DATASET ENTRIES:
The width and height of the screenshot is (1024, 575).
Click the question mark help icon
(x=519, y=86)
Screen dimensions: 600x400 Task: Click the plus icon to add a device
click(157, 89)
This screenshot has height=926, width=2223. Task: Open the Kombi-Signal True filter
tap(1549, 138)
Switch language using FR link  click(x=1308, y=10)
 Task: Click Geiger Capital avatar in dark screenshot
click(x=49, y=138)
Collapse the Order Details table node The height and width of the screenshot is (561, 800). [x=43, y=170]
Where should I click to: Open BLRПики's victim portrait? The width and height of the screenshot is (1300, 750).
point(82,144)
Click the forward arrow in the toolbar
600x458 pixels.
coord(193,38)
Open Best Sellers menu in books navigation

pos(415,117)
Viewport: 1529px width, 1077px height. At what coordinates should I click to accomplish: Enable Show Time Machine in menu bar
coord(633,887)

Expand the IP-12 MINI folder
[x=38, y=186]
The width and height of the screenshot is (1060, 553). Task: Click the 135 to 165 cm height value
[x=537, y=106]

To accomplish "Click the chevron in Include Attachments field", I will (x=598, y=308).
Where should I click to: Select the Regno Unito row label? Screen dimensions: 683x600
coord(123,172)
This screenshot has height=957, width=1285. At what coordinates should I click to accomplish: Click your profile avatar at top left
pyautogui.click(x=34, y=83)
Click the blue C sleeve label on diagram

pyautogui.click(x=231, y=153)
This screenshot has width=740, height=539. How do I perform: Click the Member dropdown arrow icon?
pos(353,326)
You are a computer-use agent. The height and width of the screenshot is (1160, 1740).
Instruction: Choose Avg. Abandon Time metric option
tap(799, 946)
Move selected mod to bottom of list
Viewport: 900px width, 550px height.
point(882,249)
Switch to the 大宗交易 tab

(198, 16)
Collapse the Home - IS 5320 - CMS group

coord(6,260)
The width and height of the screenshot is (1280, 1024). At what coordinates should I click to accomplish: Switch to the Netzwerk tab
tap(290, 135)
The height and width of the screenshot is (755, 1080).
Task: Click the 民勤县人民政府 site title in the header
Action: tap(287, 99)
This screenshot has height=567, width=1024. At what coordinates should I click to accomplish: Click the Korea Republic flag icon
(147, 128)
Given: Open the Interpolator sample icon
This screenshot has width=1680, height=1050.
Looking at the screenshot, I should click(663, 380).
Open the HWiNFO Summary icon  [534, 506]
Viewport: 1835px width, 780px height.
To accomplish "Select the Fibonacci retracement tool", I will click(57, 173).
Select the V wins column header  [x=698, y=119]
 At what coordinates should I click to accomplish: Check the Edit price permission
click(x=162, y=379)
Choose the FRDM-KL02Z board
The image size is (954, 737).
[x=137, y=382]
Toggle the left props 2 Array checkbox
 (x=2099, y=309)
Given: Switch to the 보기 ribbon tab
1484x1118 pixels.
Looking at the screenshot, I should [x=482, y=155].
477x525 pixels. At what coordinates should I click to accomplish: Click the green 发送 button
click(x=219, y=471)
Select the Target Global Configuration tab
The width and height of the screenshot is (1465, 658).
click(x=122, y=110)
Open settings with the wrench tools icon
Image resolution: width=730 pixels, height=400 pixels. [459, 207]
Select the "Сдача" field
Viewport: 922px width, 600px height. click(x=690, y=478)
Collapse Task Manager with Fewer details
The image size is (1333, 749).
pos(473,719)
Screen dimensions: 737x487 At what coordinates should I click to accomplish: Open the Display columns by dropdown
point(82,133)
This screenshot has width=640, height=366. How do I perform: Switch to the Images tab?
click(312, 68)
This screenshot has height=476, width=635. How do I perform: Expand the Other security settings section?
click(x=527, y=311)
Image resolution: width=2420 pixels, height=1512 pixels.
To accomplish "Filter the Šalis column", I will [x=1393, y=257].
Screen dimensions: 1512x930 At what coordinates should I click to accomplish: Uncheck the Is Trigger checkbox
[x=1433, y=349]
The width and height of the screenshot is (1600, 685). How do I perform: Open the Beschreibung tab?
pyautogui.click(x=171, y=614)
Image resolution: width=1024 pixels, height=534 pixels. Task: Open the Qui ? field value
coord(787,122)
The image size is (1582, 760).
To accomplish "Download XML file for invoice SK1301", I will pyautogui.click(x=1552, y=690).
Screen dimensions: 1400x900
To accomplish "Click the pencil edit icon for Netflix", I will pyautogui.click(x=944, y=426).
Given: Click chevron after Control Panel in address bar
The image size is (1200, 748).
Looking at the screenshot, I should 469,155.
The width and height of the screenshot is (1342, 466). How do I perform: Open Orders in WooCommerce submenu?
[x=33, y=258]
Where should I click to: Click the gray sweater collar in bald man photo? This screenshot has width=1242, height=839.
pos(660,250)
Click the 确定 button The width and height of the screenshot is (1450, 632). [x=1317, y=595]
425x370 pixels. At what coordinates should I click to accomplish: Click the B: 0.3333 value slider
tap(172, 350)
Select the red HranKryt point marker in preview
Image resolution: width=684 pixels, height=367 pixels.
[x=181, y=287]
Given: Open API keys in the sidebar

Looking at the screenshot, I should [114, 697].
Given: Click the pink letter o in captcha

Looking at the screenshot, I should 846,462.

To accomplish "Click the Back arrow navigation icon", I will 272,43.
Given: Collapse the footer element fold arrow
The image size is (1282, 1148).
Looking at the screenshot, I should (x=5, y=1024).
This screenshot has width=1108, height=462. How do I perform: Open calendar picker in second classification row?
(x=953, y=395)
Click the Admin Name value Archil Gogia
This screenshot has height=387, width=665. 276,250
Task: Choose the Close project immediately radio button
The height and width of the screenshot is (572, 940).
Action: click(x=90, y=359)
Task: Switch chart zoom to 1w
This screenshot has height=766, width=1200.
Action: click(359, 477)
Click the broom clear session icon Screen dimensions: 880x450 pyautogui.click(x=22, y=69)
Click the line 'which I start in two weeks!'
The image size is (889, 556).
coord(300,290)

YOUR INSTRUCTIONS: Every line from the one with "Task: Switch chart zoom to 1w" through the last line of the records above should be returned exactly, please, and no others.

EXERCISE OUTPUT:
Task: Switch chart zoom to 1w
This screenshot has height=766, width=1200.
Action: click(359, 477)
Click the broom clear session icon Screen dimensions: 880x450 pyautogui.click(x=22, y=69)
Click the line 'which I start in two weeks!'
The image size is (889, 556).
coord(300,290)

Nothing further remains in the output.